How families usually run recruiting
Most families end up somewhere on this spectrum. None of these approaches are wrong — they fit different budgets, timelines, and how hands-on a family wants to be.
Full-service recruiting services
Good at: Hands-on guidance from an advisor, a structured plan, and someone else carrying part of the process for a busy family.
Tradeoff: Packages are typically priced as a flat fee that often runs into four figures, and outreach may be handled partially on your behalf — worth asking exactly who's writing and sending each email.
Profile-listing platforms
Good at: A searchable public profile that puts your video and stats in front of a broad base of browsing coaches, with low effort to set up.
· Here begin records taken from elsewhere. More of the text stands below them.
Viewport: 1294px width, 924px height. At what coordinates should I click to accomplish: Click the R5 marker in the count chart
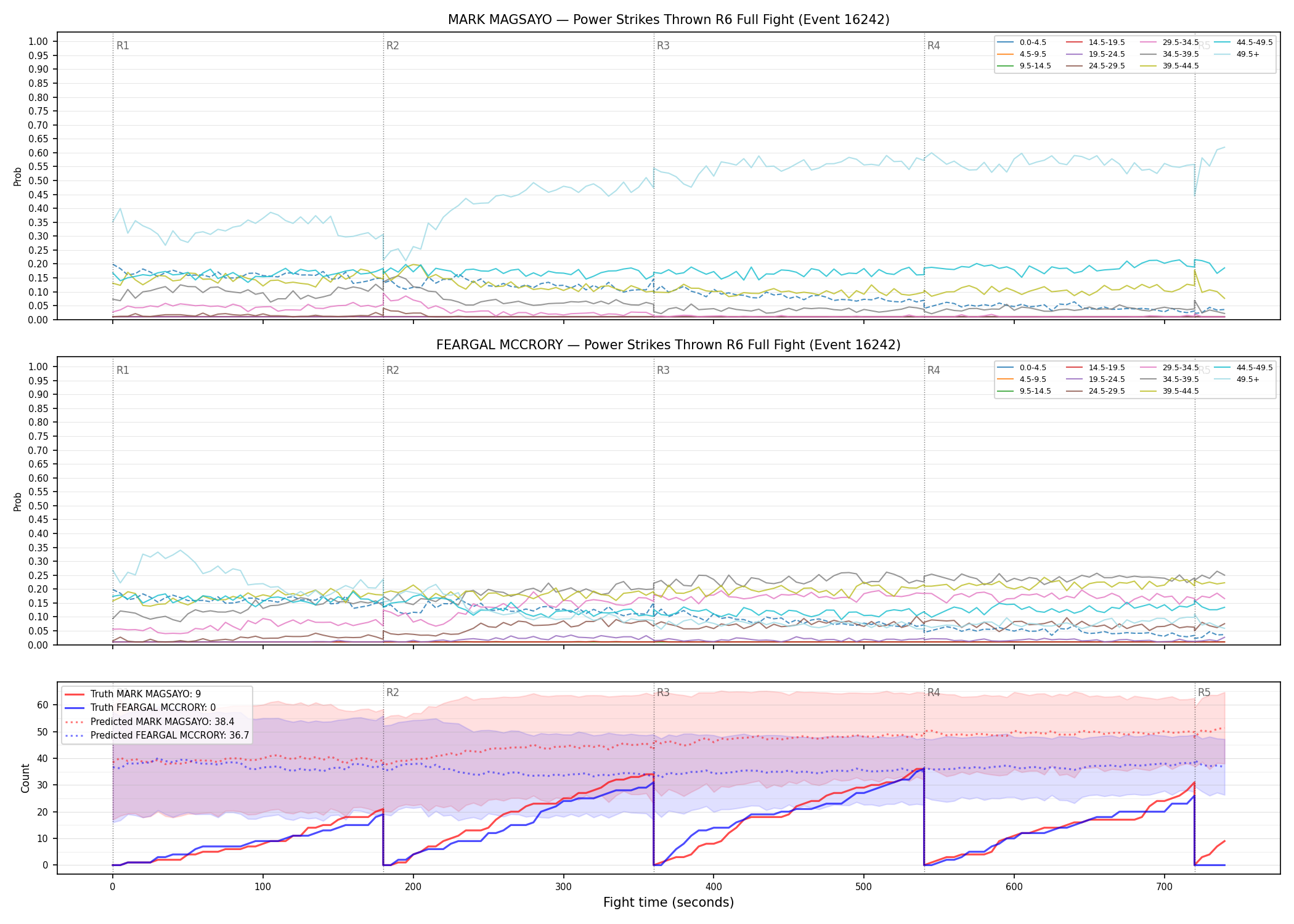pyautogui.click(x=1204, y=692)
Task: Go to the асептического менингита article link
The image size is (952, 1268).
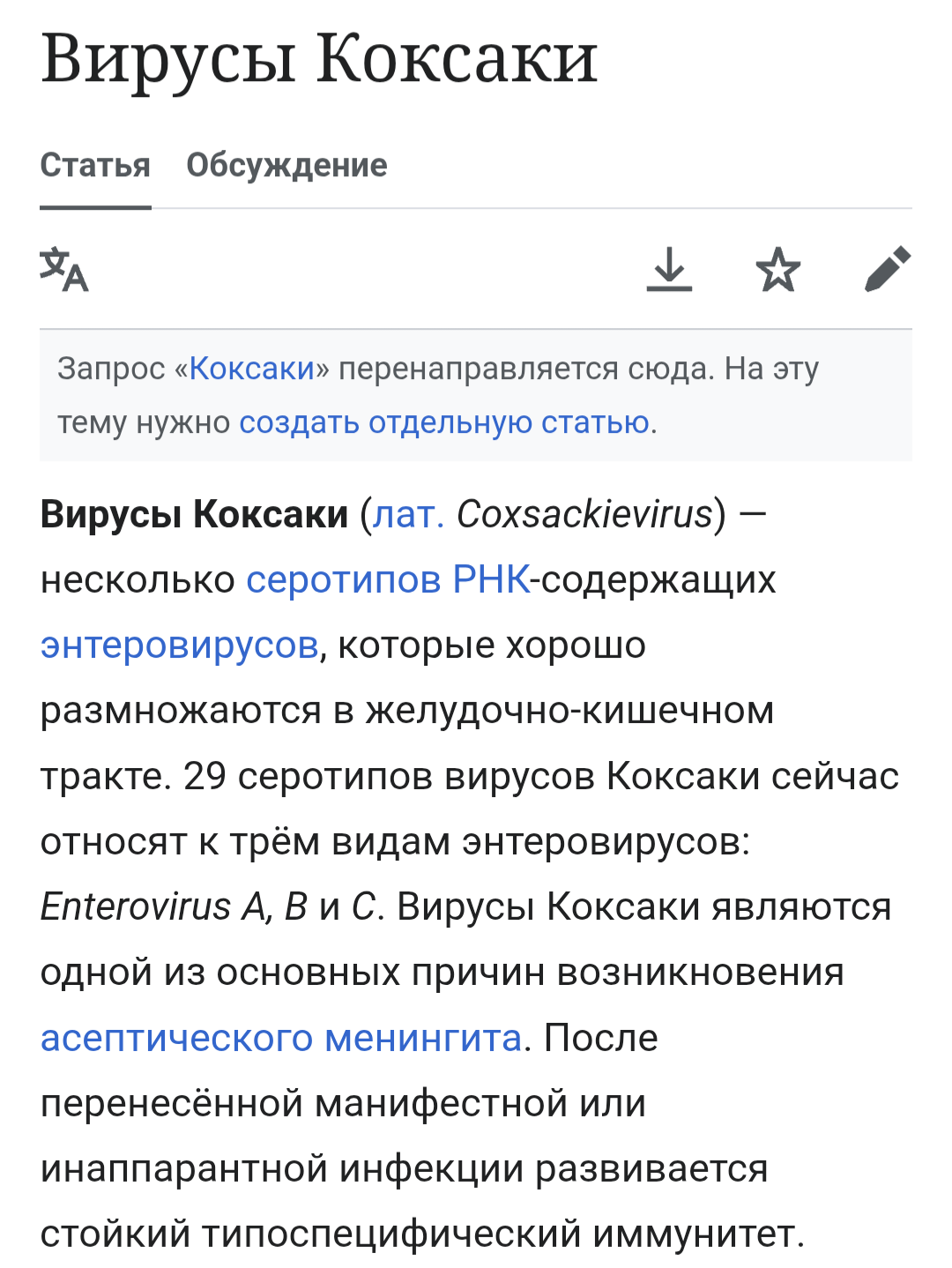Action: tap(281, 1038)
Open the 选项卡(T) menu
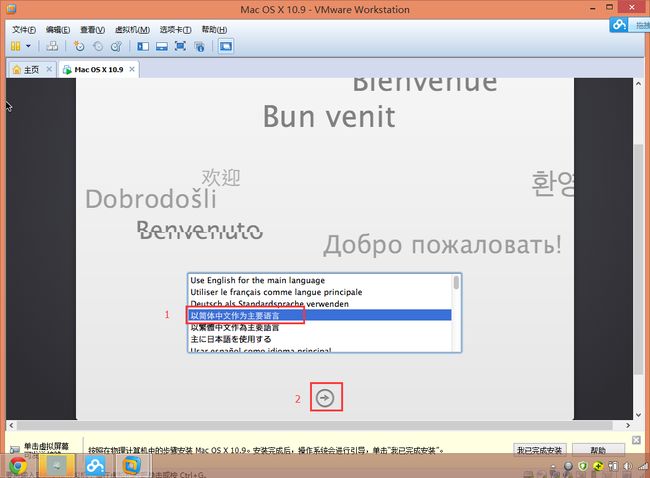Image resolution: width=650 pixels, height=478 pixels. coord(175,30)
Tradeoff: It's mostly passive — you publish a profile and wait to be found. There's usually no built-in outreach workflow, follow-up tracking, or reminder system to keep a real conversation moving.
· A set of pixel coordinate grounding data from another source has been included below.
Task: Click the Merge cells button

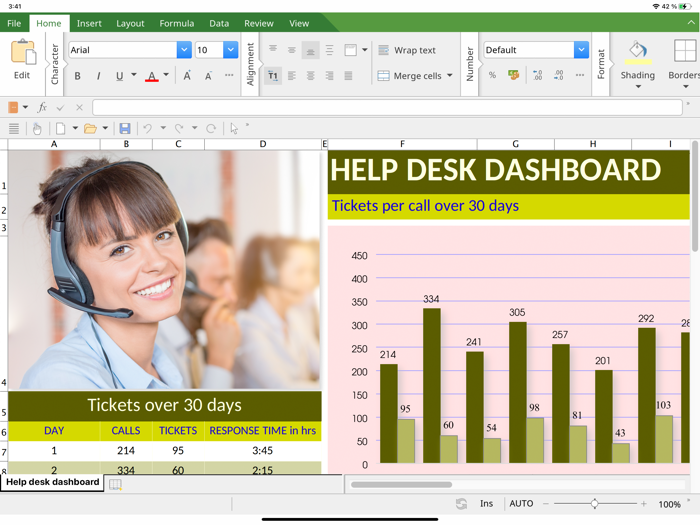Action: click(x=415, y=76)
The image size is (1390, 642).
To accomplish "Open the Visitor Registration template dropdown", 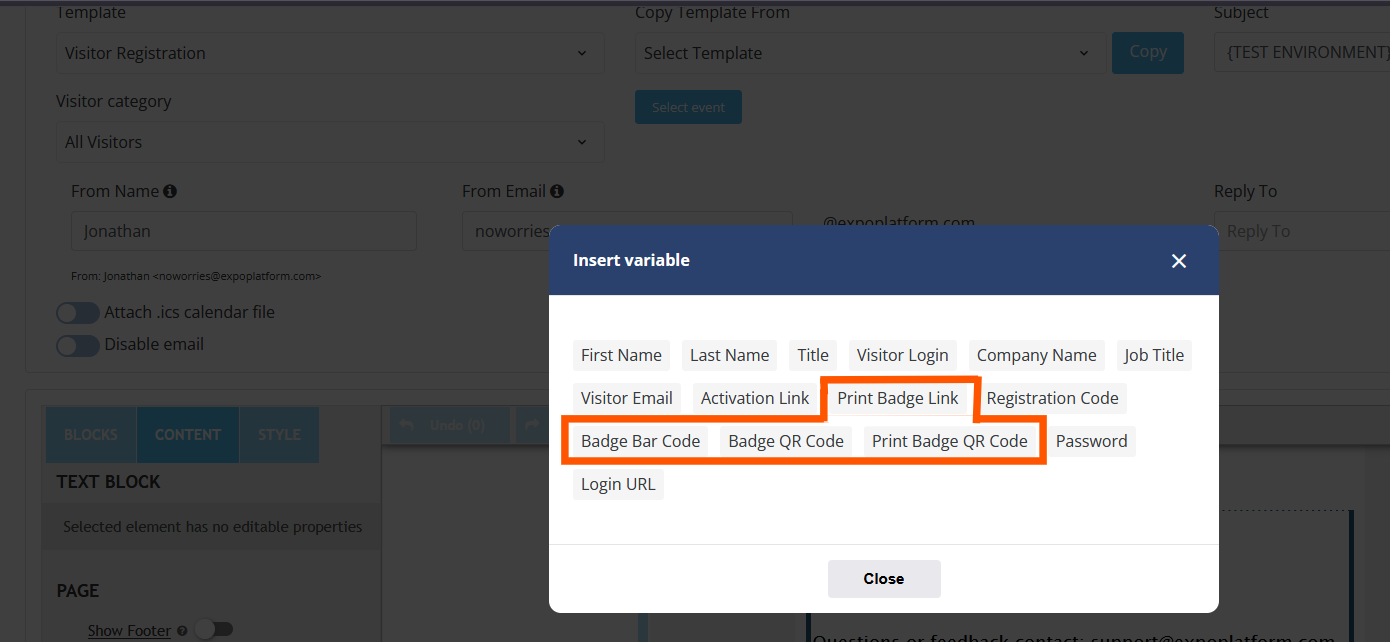I will pos(330,53).
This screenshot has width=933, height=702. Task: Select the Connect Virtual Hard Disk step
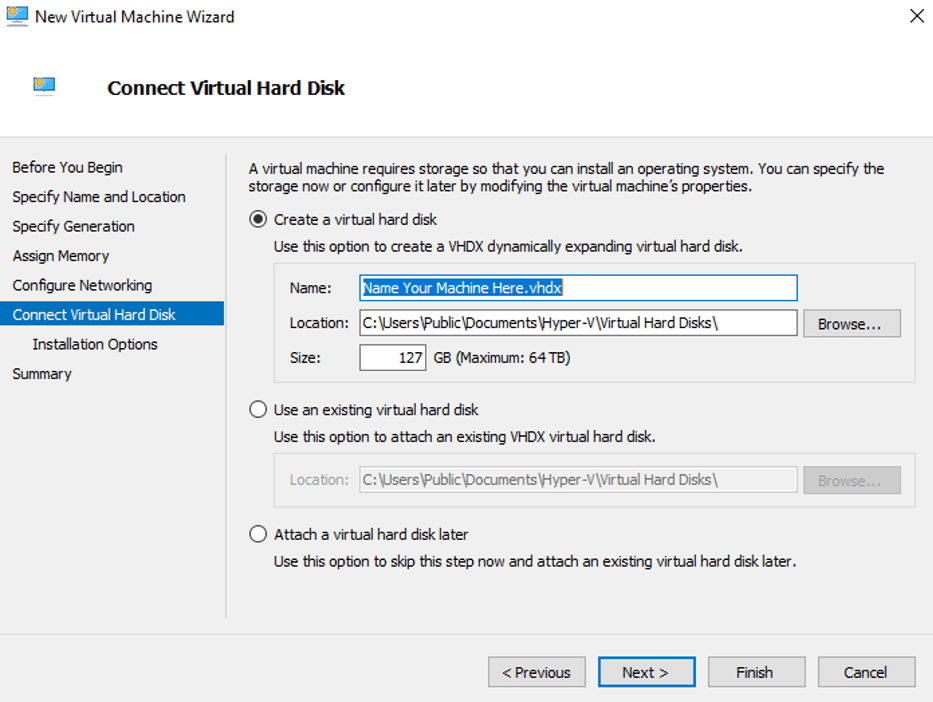[94, 314]
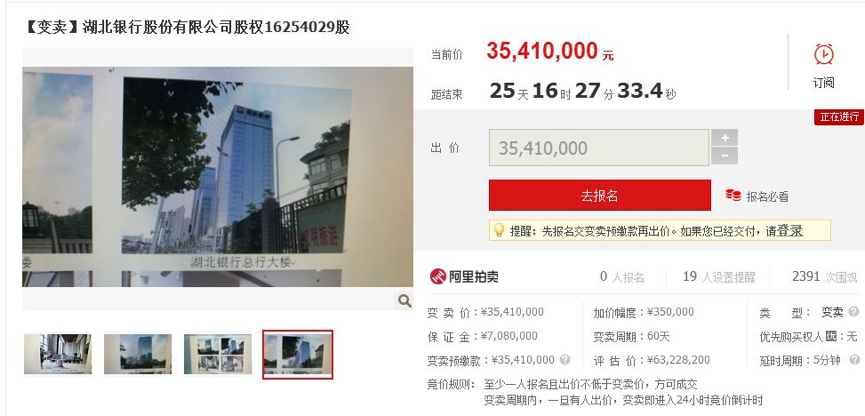Viewport: 865px width, 416px height.
Task: Click the red coins icon beside 报名必看
Action: 733,195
Doing it yourself with spreadsheets
Good at: Full control, zero cost, and total flexibility — plenty of organized families run a strong process this way, especially early in the timeline.
Tradeoff: Everything is manual: finding coach emails, personalizing each message, and remembering who to follow up with. It's easy to lose track once outreach picks up across dozens of schools.
Athlete-driven outreach, with AI assistance and family visibility
- You send every email, from your own Gmail — never a third party writing as you.
- AI drafts starting points, snippets, and summaries — you review and approve every message.
- Parents can see the pipeline and progress without taking over the process.
- Flat monthly pricing with a 7-day free trial — not a four-figure package.
We're not for you if…
- You want someone else to message coaches for you from start to finish.
- You'd rather pay once for a fully done-for-you service than run your own weekly outreach.
- You're not going to open the app regularly — this only works if the athlete drives it.
- You want a guarantee of a scholarship, offer, or coach reply — no organizing tool can promise that.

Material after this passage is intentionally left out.